Talvez se deva a dois fatores essenciais. O primeiro será de ordem ideológica, isto é, as ditaduras de direita põem em prática as suas convicções e o resultado obtido é aquele que se prevê. Já os regimes ditatoriais de esquerda não aplicam a génese da ideologia, mas sim a condução de uma prática ideológica abusiva. O segundo fator, menos doutrinário, alicerça-se no facto da Europa ter estado sob o jugo do poder autoritário da extrema-direita há apenas 75 anos. Por isso há ainda uma nuvem negra que não se dissipa.

Voltando ao crescimento atual dos extremos, há desde já um dado que pode ser elevado: os Estados precisam de rever e atualizar as prioridades que definem para os seus cidadãos.

É essencial fortalecer o sentimento de inclusão e representação nos rumos da nação. As Pessoas precisam de sentir que o Estado "toma conta delas", tanto no plano individual como coletivo. E no coletivo inserem-se todos os cidadãos, sem exceções. O indivíduo não procura romper com o sistema, mas sim reconciliar-se com ele.

Quando se repriorizar e a reconciliação for alcançada, o Estado e cidadãos deparar-se-ão com uma estrada bifurcada: por um lado, crescerão os deveres das Pessoas para com o Estado, numa relação que se espera mais dinâmica e participativa, por outro o Estado e seus representantes têm de conseguir a credibilização dos seus atos através do mérito exemplar e do bom-senso.

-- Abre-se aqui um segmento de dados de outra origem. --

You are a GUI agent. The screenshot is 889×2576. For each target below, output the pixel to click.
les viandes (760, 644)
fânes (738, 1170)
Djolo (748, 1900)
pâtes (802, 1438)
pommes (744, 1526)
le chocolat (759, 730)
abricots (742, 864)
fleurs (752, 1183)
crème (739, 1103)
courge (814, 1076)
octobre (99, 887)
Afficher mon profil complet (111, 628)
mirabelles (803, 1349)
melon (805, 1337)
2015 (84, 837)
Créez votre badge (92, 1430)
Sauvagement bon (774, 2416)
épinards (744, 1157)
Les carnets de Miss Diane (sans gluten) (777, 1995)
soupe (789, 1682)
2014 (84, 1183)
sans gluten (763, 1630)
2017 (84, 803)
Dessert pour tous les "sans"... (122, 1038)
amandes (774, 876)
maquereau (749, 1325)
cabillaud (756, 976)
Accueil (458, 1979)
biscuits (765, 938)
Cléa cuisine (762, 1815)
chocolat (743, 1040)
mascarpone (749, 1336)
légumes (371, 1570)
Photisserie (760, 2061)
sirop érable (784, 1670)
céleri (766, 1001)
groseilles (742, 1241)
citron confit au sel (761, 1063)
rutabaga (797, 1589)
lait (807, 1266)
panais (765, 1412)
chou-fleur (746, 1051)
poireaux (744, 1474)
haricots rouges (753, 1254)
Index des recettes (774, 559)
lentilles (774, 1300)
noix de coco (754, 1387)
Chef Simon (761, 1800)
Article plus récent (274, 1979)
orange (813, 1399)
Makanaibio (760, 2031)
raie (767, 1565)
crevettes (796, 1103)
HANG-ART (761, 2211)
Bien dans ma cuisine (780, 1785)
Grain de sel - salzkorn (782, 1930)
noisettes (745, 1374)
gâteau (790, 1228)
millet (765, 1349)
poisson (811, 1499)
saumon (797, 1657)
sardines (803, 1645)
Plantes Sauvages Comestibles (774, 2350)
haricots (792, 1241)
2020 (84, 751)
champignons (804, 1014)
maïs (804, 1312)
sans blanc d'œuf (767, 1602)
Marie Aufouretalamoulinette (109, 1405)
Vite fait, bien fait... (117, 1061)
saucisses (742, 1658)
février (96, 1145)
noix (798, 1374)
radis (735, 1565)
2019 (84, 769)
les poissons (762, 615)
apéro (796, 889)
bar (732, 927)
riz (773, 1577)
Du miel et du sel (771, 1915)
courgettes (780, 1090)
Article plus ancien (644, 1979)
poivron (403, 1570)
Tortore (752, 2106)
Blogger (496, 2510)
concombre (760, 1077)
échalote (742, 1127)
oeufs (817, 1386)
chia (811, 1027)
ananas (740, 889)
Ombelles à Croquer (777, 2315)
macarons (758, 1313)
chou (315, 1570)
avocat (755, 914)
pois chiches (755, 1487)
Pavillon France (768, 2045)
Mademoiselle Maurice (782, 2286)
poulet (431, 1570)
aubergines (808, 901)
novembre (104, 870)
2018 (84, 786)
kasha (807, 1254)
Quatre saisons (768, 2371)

Finda a viagem pelo hipocampo, vislumbra-se o óbvio: o radicalismo não é solução para coisa nenhuma. A resolução dos problemas e insatisfação das Pessoas faz-se por via da perceção do contexto em que se inserem, das suas necessidades, do envolvimento e proximidade. Não se fará com proibições partidárias, com respostas imediatas ou retaliações à moda da Lei de Talião. O caminho é dos extremos para o centro. Onde todos somos precisos e a tolerância e respeito pelo próximo são o denominador comum.